International Client Alert, April 2007

Commerce Implements Some WTO Zeroing Findings

The Department of Commerce ("DOC") recently concluded section 129 proceedings to recalculate the original dumping margins in 12 cases in order to implement a WTO Appellate Body decision on zeroing: Certain Hot-rolled Carbon Steel from the Netherlands; Stainless Steel Bar from France; Stainless Steel Bar from Germany, Stainless Steel Bar from Italy; Stainless Steel Bar from the United Kingdom; Stainless Steel Wire Rod from Spain; Stainless Steel Wire Rod from Sweden; Stainless Steel Wire Rod from Italy; Certain Stainless Steel Plate in Coils from Belgium; Stainless Steel Sheet and Strip in Coils from Italy; Certain Cut-to- Length Carbon-quality Steel Plate from Italy; and Certain Pasta from Italy. (See the October 11, 2006 International Client Alert for information on zeroing and the WTO.) Section 129 of the Uruguay Round Agreements Act provides for implementation of WTO decisions by DOC's Import Administration at the request of the United States Trade Representative ("USTR").

On April 10, 2007, DOC issued the final decisions in the 12 section 129 proceedings. For these decisions, DOC reopened the records from the original investigations to recalculate the margins. As a result, for two investigations, DOC concluded that all margins would have been zero or de minimis and indicated its intent to revoke those orders: Certain Hot-Rolled Carbon Steel from the Netherlands and Stainless Steel Wire Rod from Sweden. In four other cases (Stainless Steel Bar from France; Stainless Steel Bar from Germany; Stainless Steel Bar from Italy; and Stainless Steel Bar from the United Kingdom) only certain companies' margins were zero or de minimis. DOC indicated its intent to exclude those individual companies from the orders. Ironically, because of changes in the mix of margins that were included in the calculation, in several cases the "all others rate," i.e., the margin that applies to companies that are not specifically investigated and do not have company-specific margins, has increased.

For those orders being revoked or companies being excluded from the existing order as a result of these proceedings, only entries made on or after the date USTR asked the Department to implement the decisions will be affected. The European Union ("EU") contended, however, that this action only partially implemented the WTO decision. The EU expressed concern that entries prior to the effective date of the decisions will still be subject to duties, despite the finding that no duties should ever have been imposed on them.

Additionally, the EU complained that the United States still has not implemented the WTO Appellate Body decision faulting DOC's use of zeroing in 16 administrative reviews.
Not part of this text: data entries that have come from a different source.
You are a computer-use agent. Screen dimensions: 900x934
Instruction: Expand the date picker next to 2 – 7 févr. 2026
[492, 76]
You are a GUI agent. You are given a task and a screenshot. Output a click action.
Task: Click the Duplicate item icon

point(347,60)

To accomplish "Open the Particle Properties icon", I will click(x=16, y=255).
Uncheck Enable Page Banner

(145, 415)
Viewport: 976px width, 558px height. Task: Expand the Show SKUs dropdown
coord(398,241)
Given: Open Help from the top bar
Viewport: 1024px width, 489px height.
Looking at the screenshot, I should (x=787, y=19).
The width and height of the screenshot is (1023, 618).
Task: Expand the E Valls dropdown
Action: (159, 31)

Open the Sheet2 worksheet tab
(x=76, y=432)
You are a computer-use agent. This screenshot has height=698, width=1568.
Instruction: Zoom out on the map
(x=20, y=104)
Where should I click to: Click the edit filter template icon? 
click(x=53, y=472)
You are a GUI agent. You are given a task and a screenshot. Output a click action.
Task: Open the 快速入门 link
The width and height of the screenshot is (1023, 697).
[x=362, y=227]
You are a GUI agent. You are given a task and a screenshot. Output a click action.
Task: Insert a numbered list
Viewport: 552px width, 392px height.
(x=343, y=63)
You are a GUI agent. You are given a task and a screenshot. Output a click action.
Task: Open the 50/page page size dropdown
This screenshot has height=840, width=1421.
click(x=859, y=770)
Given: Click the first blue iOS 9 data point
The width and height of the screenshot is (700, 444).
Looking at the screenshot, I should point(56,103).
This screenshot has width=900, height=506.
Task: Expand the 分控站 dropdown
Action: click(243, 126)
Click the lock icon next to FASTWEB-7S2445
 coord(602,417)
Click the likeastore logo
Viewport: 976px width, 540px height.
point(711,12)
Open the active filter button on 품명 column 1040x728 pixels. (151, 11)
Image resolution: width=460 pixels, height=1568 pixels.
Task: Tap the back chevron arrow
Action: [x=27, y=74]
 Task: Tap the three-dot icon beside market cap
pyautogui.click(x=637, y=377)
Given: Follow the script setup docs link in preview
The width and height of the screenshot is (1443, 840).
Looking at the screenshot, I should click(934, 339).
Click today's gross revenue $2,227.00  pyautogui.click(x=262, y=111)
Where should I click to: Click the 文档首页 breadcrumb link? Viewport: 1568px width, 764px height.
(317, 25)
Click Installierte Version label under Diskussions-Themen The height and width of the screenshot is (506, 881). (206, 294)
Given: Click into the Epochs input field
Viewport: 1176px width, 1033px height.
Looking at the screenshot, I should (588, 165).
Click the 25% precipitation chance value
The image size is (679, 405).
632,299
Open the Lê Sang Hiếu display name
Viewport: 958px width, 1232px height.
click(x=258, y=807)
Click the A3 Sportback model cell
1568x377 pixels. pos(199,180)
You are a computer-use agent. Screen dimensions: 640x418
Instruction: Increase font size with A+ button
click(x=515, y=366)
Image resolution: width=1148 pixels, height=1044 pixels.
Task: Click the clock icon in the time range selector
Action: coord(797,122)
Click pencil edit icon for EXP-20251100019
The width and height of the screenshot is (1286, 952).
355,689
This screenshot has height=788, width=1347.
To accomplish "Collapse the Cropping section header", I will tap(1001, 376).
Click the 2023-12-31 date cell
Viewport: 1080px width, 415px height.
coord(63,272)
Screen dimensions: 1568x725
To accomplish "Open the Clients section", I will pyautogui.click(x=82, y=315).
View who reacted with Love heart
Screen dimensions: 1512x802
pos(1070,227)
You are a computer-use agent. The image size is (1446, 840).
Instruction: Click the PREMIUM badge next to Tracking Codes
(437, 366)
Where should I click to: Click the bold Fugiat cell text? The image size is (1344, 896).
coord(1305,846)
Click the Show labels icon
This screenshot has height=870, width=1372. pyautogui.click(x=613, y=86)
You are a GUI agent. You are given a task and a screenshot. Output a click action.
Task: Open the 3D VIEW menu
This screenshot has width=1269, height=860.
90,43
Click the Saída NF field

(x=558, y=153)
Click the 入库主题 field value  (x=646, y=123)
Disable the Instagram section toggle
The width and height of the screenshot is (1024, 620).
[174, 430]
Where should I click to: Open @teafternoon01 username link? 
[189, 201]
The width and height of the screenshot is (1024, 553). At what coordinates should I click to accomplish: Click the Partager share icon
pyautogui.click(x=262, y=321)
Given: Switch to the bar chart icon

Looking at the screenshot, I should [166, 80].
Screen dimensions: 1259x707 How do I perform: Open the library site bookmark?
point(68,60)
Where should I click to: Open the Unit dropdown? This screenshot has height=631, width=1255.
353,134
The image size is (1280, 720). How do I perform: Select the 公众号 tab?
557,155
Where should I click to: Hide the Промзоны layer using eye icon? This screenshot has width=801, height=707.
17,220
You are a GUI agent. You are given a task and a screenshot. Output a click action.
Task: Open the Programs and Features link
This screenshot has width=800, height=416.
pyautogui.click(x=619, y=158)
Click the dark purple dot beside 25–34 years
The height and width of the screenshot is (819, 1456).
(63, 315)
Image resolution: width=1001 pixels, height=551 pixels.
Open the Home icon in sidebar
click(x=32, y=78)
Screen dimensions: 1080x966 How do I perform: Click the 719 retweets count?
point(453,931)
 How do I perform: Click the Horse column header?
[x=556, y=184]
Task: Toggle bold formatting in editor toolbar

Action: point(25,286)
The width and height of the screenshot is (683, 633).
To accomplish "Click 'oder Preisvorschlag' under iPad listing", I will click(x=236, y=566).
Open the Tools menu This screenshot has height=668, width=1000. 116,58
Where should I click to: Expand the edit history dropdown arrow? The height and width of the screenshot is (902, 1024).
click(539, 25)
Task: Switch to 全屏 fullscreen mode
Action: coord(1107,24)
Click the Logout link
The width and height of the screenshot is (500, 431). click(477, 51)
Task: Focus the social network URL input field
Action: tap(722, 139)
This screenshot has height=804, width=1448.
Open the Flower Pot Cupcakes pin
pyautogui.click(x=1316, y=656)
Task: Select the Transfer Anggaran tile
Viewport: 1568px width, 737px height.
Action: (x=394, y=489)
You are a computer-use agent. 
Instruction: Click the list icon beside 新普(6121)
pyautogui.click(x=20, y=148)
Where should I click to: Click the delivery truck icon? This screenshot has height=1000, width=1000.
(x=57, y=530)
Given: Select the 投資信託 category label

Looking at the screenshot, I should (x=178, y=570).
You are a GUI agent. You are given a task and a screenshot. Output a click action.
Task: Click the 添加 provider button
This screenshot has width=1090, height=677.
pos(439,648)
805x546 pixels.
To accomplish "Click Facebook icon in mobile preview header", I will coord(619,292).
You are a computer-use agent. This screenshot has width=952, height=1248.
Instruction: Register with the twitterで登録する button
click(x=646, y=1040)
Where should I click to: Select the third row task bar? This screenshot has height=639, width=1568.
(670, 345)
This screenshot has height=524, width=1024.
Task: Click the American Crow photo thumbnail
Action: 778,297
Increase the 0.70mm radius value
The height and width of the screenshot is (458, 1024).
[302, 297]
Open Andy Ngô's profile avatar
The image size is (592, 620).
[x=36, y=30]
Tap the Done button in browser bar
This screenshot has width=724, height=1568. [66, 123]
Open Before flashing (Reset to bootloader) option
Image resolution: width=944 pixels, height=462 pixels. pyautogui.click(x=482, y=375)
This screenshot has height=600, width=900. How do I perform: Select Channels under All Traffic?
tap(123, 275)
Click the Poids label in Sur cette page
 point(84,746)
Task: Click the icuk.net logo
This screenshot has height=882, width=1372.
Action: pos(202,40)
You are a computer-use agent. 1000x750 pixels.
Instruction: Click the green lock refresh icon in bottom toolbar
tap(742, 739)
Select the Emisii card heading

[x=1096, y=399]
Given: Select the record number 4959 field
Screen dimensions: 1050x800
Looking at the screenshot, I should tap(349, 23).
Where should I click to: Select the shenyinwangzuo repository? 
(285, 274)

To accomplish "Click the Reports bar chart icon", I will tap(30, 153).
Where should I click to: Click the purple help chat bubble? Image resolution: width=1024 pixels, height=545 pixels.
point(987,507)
Finally the EU faulted DOC's calculation of the "all others rate." DOC has not yet implemented the WTO decision regarding shrimp from Ecuador. For existing orders, any country seeking to have investigation margins recalculated without zeroing presumably needs to go through WTO dispute settlement, because DOC will not apply its methodology change retroactively.

For further information on this or other trade remedy issues, please contact Peggy Clarke or Carolyn Lindsey.

Before You Name Your Kids, Check The SDN List

If your name is Daniel Garcia, don't even think of applying for an apartment, a job, a mortgage or a car loan. Because you'll be denied. Thanks, apparently, to increased use of the Office of Foreign Assets Control's Specially-Designated Nationals ("SDN") list to scan routine domestic transactions from used car sales to lease applications.

This is the conclusion of a report issued recently by the Lawyers Committee for Civil Rights of the San Francisco Bay Area. The report trots out a half-dozen horror stories of OFAC screening gone wrong and finds:

A couple whose mortgage application was denied simply because the husband's middle name "Hassan" was listed on the SDN list as an alias for one of Saddam Hussein's sons;

A couple whose first home purchase couldn't close because the first and last name of the husband, both common Hispanic names, matched a name on the SDN list;

An individual who couldn't purchase a car simply because his last name, Muhammad, caused a credit agency to report that he was a hit on the SDN list

An individual that could not pick up $50 that had been sent to him by a money transfer service because his first and middle names were Mohammed Ali;

A PayPal customer named Yusuf Mohammed who had his account closed; and

A man who couldn't buy a treadmill because his first name is Hussein.

The problem occurred in these instances for one of three reasons: (1) the company didn't know how to properly identify a hit; (2) the company didn't want to take time to determine if a proper hit was a false positive; or (3) even if the company was willing to take that time, the SDN entry lacked sufficient identifying information (e.g. no date or place of birth) to determine whether the hit was a false positive.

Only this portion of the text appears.